** Opening SOURCE DATA block **

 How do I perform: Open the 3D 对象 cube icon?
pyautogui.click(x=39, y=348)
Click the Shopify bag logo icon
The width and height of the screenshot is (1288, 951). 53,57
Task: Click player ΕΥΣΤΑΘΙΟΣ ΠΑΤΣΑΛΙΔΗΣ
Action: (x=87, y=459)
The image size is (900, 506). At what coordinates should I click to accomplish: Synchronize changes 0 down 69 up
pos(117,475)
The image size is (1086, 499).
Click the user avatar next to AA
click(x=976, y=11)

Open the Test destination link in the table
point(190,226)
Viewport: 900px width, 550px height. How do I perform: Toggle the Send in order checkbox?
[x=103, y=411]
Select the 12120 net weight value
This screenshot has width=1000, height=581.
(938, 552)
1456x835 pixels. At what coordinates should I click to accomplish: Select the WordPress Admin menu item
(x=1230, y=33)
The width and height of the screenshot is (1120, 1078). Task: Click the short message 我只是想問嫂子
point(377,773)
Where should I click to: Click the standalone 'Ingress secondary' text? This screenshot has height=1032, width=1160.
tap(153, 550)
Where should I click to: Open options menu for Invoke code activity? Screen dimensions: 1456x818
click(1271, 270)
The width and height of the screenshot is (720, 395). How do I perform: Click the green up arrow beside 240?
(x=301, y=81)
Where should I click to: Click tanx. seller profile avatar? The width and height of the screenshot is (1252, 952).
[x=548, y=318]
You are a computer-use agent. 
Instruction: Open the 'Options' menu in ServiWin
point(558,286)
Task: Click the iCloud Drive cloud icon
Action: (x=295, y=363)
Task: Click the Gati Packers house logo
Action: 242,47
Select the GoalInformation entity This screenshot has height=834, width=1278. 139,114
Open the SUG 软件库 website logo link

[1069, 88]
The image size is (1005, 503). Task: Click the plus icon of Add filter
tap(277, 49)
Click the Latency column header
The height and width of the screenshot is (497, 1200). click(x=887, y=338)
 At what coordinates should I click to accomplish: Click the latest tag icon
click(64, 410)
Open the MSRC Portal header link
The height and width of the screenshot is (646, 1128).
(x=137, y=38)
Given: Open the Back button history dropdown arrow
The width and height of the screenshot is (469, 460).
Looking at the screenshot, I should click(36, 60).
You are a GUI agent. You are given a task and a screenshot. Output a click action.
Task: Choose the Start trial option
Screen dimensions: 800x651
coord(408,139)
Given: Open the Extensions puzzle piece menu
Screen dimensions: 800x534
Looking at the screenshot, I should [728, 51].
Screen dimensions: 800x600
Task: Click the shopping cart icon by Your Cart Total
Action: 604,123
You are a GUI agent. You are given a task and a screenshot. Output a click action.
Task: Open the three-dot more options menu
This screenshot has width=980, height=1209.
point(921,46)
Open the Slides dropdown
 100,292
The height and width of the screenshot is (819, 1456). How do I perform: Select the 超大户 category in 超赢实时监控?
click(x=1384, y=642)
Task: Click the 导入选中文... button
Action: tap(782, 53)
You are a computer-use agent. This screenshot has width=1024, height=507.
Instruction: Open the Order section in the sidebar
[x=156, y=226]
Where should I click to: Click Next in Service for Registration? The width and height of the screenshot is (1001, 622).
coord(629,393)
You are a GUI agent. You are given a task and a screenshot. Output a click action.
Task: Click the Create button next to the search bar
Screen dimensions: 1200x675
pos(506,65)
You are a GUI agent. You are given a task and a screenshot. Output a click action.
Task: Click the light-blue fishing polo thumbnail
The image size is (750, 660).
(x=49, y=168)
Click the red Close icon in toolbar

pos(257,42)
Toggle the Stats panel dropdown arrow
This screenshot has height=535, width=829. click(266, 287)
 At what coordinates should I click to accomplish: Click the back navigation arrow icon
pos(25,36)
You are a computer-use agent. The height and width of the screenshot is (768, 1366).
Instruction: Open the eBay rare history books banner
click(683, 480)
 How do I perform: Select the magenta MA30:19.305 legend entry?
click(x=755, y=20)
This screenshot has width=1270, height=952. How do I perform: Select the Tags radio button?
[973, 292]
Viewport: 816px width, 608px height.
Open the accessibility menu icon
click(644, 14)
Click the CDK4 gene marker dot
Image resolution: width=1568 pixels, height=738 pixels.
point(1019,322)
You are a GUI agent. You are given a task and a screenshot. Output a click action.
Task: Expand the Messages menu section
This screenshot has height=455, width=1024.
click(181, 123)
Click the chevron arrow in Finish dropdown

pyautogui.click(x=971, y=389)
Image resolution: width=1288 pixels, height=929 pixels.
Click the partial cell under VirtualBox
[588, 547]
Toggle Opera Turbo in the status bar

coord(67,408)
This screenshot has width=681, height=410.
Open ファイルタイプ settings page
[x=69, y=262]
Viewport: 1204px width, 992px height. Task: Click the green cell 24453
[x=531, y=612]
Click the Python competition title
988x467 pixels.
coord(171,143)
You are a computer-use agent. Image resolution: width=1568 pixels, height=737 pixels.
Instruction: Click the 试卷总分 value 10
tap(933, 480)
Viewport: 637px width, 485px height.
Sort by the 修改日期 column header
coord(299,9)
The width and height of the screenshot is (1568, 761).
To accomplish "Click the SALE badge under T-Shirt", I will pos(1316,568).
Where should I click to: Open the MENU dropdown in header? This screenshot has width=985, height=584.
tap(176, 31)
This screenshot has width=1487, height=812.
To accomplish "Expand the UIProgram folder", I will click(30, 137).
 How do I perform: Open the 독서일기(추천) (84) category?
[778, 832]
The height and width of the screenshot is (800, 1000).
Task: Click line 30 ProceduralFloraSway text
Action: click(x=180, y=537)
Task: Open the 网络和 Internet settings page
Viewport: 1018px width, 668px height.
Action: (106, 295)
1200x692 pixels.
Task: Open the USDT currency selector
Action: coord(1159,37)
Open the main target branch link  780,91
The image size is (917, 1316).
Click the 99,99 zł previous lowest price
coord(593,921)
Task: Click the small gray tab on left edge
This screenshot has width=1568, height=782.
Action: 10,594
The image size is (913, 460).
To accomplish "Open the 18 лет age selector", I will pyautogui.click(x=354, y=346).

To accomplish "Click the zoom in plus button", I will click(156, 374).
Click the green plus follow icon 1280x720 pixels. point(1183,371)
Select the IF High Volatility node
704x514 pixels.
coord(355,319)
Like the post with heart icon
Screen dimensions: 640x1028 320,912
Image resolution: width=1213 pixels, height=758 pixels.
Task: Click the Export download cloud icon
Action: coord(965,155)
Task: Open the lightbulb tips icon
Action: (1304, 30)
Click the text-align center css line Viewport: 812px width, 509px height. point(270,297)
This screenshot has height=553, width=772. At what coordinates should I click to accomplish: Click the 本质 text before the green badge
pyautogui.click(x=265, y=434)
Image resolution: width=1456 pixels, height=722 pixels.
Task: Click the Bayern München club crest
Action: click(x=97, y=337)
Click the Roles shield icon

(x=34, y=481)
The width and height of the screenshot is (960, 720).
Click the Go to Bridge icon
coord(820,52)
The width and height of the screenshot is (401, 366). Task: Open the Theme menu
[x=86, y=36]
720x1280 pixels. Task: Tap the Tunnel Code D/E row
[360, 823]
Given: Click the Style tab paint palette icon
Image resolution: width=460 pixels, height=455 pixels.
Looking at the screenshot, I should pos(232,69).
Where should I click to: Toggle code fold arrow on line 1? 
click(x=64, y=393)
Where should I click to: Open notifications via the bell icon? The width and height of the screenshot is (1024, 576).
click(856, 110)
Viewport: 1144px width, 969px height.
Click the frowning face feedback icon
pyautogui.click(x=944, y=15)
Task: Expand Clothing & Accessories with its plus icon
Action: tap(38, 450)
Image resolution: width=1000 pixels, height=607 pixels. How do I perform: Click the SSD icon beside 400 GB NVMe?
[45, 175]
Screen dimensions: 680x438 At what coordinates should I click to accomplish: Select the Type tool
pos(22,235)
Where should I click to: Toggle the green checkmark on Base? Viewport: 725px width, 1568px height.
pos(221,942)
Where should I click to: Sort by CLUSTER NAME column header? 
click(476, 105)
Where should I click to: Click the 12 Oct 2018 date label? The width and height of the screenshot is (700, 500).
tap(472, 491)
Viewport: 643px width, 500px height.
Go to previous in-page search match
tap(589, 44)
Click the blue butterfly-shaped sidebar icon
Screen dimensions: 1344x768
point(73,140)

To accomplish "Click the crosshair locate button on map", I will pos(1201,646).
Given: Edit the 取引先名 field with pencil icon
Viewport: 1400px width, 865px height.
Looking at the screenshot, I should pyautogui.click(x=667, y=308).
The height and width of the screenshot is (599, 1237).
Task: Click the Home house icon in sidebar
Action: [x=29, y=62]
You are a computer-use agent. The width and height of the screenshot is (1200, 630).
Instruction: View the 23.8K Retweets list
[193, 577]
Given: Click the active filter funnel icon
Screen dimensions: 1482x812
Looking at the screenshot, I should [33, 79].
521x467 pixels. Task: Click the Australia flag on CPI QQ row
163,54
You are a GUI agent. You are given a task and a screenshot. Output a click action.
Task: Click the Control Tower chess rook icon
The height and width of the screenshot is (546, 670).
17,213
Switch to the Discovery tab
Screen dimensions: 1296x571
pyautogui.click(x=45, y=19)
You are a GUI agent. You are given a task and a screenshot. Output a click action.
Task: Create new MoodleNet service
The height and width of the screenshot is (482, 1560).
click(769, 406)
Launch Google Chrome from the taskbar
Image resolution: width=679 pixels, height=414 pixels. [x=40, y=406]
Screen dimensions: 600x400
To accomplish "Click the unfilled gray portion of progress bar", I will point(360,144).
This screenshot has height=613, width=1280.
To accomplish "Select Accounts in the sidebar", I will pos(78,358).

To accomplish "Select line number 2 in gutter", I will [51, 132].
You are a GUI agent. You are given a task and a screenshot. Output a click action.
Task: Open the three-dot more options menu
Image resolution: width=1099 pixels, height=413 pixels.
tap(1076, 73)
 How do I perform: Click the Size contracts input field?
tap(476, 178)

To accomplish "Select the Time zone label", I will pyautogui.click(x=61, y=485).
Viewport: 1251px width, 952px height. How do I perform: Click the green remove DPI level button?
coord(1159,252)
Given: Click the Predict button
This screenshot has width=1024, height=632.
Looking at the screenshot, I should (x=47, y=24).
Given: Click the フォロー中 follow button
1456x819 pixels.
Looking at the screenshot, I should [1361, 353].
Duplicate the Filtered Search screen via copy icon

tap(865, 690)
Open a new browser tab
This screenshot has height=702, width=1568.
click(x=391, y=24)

** Closing SOURCE DATA block **

## WORK REQUIRED
Every line above with the word "blue" is to be copied out.

## YOUR RESPONSE
Task: Click the light-blue fishing polo thumbnail
Click the blue butterfly-shaped sidebar icon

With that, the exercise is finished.